====== Brano da esaminare ======
Fu creato cardinale in pectore da papa Paolo VI nel 1969 in quanto vittima delle persecuzioni del regime comunista.[1] La sua promozione venne pubblicata solo nel 1973, dopo la sua morte. Le autorità comuniste lo avevano arrestato il 28 ottobre 1948. Dal 1950 al 1955 fu detenuto come prigioniero politico nel carcere di Sighetu Marmației. Trascorse il resto della sua vita agli arresti domiciliari.[2][3]
È venerato come un martire dalla Chiesa cattolica insieme ad altri sei vescovi greco-cattolici, con i quali è stato beatificato il 2 giugno 2019 da papa Francesco.
Biografia
Iuliu Hossu nacque a Milașul Mare, oggi Milaș, all'epoca nell'Impero austro-ungarico. Era figlio di Ioan Hossu (1856 - ?), un sacerdote greco-cattolico, e Victoria Măriuţiu. I suoi fratelli furono Vasile (avvocato), Traian (medico) e Ioan (ingegnere). I suoi nonni paterni erano Vasile Hossu (1831 - 1889) e Maria Sebeni. Suo cugino paterno era Iustin Hossu.[2] Un suo nipote era Stefan Hossu. Le sue zie paterne erano Alecsa e Nicolae Hossu (1859 - 1914). Il suo bisnonno era Iosif Hossu (1822 - 1846). Alcuni suoi antenati noti sono Nicolae (1768 - 1841) e Petre (segnalato nel 1525 circa).
In seguito, tra il 1914 e il 1917, prestò servizio come cappellano dei soldati rumeni nelle forze armate austro-ungariche. I suoi fratelli Vasile e Traian furono mobilitati come soldati durante la guerra, mentre suo fratello Ioan venne nominato ufficiale ferroviario nella stazione di Oradea.[5] Suo cugino Iustin combatté e morì sul fronte serbo.[6] Fu la morte di suo cugino che lo spinse a divenire cappellano.[6] Nel dicembre del 1914 partì da Timișoara alla volta di Vienna con il grado di luogotenente insieme al 64º reggimento di fanteria che sarebbe stato distaccato nella guardia della capitale imperiale. Questo reggimento aveva quattro cappellani ortodossi e quattro greco-cattolici. A Vienna fornì assistenza spirituale sia ai funzionari di sicurezza che sorvegliavano il castello di Schönbrunn sia ai guardiani dei campi di prigionia.[7]
Il 1º dicembre 1918 ebbe l'incarico da parte del Gran consiglio nazionale rumeno di leggere alle folle riunite nella Grande assemblea nazionale ad Alba Iulia la proclamazione dell'unione della Transilvania con il Regno di Romania. In quell'occasione abbracciò il vescovo ortodosso Miron Cristea, futuro patriarca della Chiesa ortodossa rumena. I due vescovi, insieme ad altri due leader della Transilvania, Alexandru Vaida-Voievod e Vasile Goldiş, avevano formulato la Dichiarazione d'Unità di Alba Iulia. Tale dichiarazione fu poi consegnata al re Ferdinando I di Romania.
======
* _Compito da svolgere_: Trascrivi senza alcuna modifica il tratto del brano su Iuliu Hossu che va da "Fu creato cardinale" fino a "da papa Francesco.".
====== Materiale di studio ======
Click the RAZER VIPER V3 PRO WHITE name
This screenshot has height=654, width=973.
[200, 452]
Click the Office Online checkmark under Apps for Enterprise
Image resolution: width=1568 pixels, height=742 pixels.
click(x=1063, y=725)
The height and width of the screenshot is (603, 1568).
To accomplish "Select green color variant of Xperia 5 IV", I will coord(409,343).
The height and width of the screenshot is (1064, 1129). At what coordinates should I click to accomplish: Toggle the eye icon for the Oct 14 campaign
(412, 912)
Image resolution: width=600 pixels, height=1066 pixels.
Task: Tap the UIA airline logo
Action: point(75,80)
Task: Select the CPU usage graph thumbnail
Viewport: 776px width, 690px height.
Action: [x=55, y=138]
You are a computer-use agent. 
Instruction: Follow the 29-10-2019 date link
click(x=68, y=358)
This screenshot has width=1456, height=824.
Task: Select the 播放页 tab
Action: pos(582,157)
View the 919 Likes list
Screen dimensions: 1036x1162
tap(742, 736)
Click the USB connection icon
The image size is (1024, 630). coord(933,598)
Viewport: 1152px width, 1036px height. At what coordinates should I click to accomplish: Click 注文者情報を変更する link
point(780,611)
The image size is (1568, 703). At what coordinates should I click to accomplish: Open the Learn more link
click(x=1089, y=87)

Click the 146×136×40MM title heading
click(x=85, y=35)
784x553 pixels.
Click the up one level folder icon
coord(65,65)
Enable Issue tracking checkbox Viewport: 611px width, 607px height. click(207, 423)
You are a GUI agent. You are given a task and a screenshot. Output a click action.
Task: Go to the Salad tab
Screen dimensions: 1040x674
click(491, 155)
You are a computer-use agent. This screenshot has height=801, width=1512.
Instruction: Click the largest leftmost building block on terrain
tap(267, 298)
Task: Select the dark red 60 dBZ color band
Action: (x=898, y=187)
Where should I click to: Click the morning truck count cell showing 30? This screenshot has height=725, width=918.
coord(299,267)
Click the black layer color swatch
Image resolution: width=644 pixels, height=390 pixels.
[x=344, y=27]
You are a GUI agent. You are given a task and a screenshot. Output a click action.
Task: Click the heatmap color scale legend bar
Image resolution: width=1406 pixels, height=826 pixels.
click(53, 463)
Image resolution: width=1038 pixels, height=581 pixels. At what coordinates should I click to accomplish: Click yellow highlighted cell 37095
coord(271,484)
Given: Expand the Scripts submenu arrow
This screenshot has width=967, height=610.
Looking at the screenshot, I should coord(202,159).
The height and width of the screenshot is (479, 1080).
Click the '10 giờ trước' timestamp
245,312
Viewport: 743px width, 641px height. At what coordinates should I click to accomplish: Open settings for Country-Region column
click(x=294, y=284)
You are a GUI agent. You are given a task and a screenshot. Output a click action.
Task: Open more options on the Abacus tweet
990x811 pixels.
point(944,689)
======
* _Risposta all'esercizio_:
Fu creato cardinale in pectore da papa Paolo VI nel 1969 in quanto vittima delle persecuzioni del regime comunista.[1] La sua promozione venne pubblicata solo nel 1973, dopo la sua morte. Le autorità comuniste lo avevano arrestato il 28 ottobre 1948. Dal 1950 al 1955 fu detenuto come prigioniero politico nel carcere di Sighetu Marmației. Trascorse il resto della sua vita agli arresti domiciliari.[2][3]
È venerato come un martire dalla Chiesa cattolica insieme ad altri sei vescovi greco-cattolici, con i quali è stato beatificato il 2 giugno 2019 da papa Francesco.